P207 Josie est une pièce délicate à manipuler si l’on ne connaît pas très bien les sentiments de Vincent à son égard. Mais les connaît-il lui-même ? Tout le problème est là, toute la difficulté de cette incertitude qu’il entretient, peut-être sans même s’en rendre compte

P216 J’ai toujours eu peur que mon père ne m’ait transmis quelque chose et que je ne sois qu’un maudit maillon de la maudite chaine

P219 J’avais oublié comme avoir un nouvel amant est agréable, comme chaque instant à ses cotés est rempli d’étonnement, de fraicheur, de dynamite, au moins durant les trois premières semaines, et comme il est agréable de jouer, de se cacher, d’entretenir un secret, de plaisanter. Il me dit que je suis superbe… voilà bien la drogue la plus puissante au monde.

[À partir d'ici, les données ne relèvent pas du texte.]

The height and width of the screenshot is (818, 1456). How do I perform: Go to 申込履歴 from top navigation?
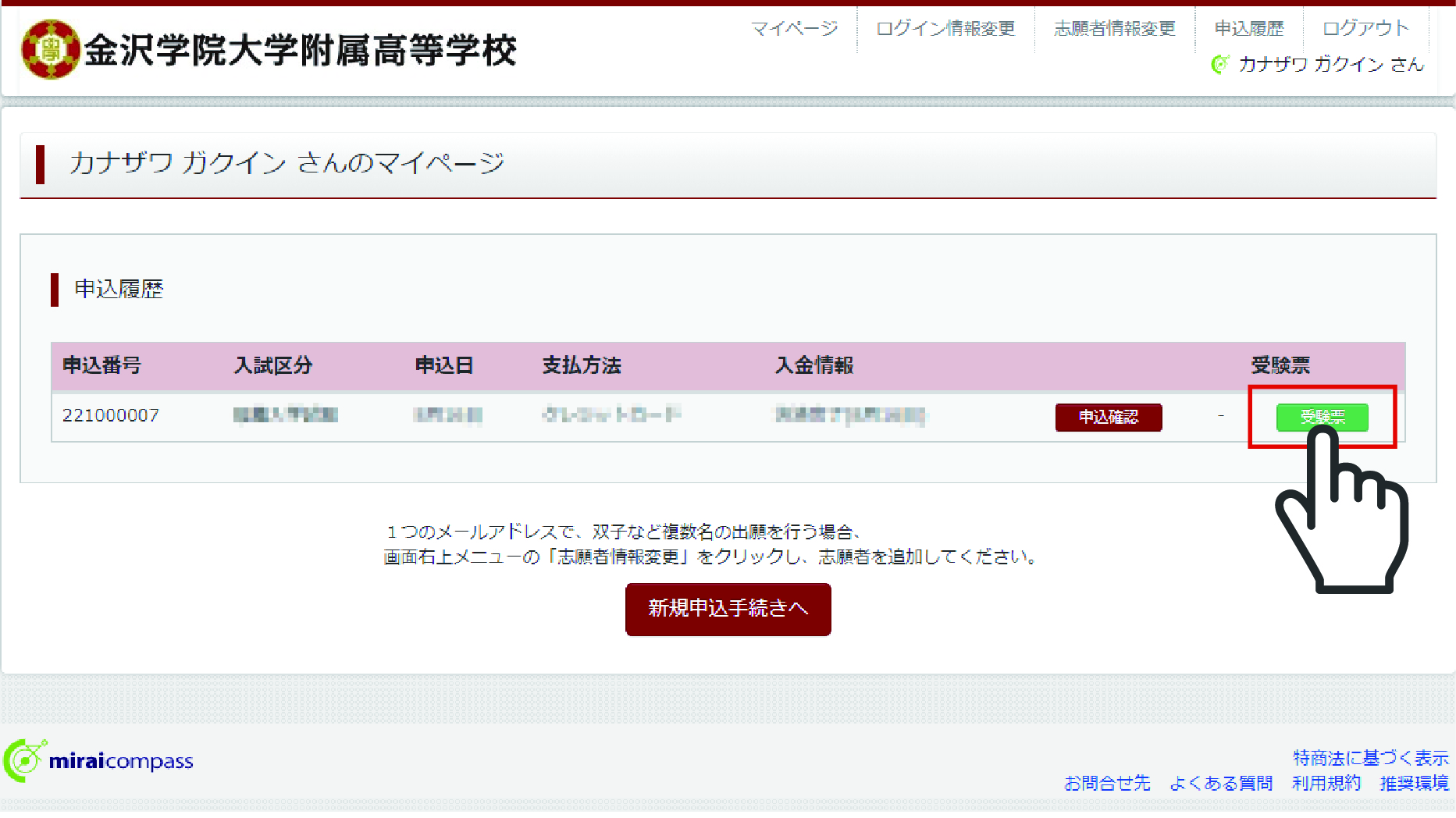coord(1249,29)

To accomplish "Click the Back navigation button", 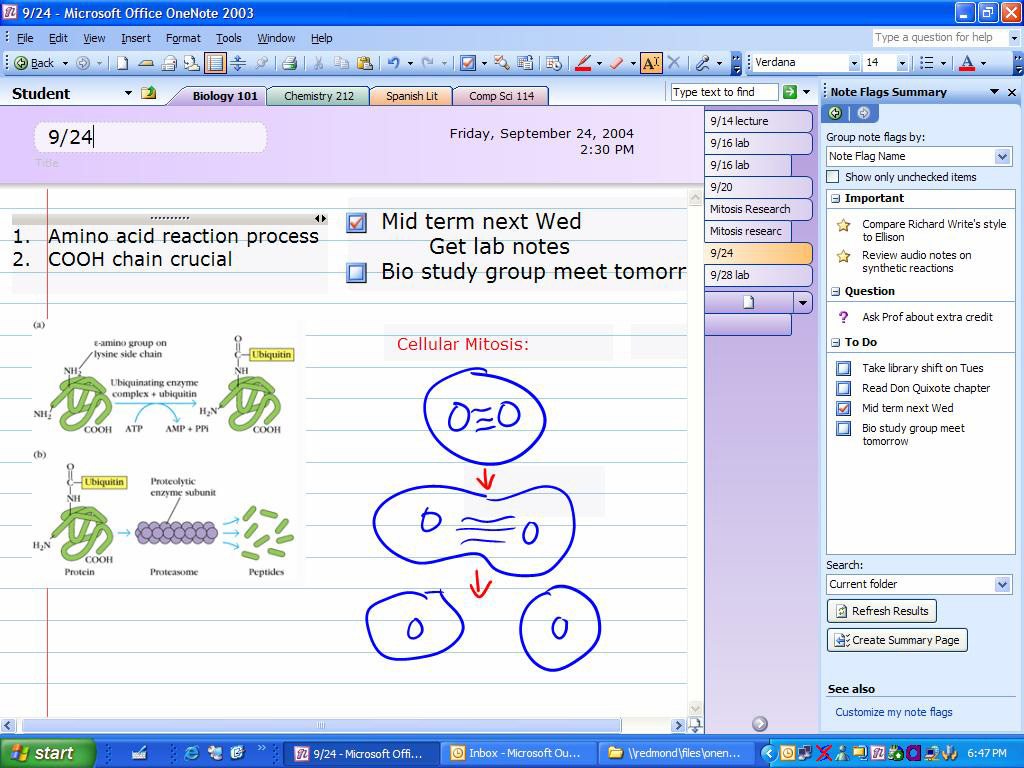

P221 car nous n’avons qu’une chose en tête, notre prochaine étreinte, et jouer l’indifférence dans ces conditions prend une saveur particulière..

P222 Richard, dis-je, si elle se fait enlever (Hélène) dès que tu as le dos tourné, je te conseille de t’en séparer rapidement. Tu vas n’en récolter qu’amertume. Il fait partie de cette nouvelle race d’hommes avec lesquels on a vécu et avec lesquels on ne vit plus, et qui demeurent attachants contre toute attente, sous une certaine lumière et à dose modérée.

P227 j’ai honte de jouer ce jeu mais la honte n’est pas un sentiment assez fort pour empêcher quoi que ce soit.

EVERYTHING I KNOW DE PETER BRODERICK

P234 Au fond je ne pensais pas être une personne si étrange, si compliquée, à la fois si forte et si faible.